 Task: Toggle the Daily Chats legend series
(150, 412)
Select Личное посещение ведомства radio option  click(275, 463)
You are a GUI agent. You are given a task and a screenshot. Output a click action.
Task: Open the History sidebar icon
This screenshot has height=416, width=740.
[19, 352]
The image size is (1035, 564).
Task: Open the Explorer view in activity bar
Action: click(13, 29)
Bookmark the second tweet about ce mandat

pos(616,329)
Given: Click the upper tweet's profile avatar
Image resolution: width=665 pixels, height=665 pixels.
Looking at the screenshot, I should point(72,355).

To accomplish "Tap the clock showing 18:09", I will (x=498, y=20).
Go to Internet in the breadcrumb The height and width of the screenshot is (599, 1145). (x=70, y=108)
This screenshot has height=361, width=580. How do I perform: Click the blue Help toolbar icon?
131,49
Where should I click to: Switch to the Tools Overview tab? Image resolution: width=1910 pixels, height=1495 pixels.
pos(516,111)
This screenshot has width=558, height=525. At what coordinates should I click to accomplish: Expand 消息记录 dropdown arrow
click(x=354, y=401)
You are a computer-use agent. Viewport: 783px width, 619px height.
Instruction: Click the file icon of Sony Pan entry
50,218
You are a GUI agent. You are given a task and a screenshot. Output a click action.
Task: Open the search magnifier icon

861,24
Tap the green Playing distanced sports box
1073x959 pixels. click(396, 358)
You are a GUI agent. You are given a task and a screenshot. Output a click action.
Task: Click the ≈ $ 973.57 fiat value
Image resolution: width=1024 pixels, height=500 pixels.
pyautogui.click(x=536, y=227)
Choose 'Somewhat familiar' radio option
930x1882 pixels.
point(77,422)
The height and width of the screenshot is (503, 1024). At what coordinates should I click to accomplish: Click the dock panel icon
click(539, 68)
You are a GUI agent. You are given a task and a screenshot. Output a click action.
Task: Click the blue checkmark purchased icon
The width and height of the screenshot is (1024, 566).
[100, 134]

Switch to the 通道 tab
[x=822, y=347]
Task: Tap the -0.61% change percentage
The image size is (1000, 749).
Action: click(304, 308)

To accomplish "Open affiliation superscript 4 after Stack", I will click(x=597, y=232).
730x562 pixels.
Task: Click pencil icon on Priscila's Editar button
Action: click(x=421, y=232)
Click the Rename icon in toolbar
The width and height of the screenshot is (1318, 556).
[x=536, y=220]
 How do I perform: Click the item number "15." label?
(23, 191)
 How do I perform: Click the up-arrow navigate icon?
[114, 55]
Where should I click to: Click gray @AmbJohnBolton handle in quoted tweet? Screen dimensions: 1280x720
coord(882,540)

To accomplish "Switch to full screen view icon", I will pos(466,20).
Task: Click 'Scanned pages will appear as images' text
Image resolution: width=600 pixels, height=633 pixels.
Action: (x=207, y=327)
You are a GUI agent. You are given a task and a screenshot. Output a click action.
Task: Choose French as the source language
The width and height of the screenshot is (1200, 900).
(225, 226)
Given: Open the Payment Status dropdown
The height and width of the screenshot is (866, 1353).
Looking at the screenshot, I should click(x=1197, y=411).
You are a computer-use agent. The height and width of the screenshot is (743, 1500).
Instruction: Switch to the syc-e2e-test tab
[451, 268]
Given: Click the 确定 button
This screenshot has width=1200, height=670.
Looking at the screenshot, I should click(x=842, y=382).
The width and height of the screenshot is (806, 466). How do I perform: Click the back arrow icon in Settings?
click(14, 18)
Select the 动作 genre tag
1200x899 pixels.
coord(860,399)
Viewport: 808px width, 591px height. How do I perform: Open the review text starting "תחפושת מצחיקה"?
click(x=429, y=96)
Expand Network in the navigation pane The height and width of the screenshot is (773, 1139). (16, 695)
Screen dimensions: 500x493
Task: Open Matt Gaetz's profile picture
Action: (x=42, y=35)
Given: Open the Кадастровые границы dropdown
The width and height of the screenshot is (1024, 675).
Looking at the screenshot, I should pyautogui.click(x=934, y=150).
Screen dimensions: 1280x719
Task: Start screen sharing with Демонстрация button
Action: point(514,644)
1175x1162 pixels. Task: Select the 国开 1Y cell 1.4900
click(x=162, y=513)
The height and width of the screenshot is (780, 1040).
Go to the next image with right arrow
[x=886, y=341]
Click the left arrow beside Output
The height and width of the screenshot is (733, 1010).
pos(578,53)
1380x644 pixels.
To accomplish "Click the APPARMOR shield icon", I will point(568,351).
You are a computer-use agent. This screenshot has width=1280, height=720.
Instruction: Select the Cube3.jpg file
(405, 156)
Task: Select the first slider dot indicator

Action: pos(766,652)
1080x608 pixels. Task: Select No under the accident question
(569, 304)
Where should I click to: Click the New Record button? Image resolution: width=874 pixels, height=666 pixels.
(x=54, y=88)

########################################

## Required work
Please go line by line through the records above, copying each one that holds the string "computer".

## Solution to this problem
You are a computer-use agent. Viewport: 783px width, 619px height.
You are a computer-use agent. The height and width of the screenshot is (743, 1500).
You are a computer-use agent. This screenshot has width=1280, height=720.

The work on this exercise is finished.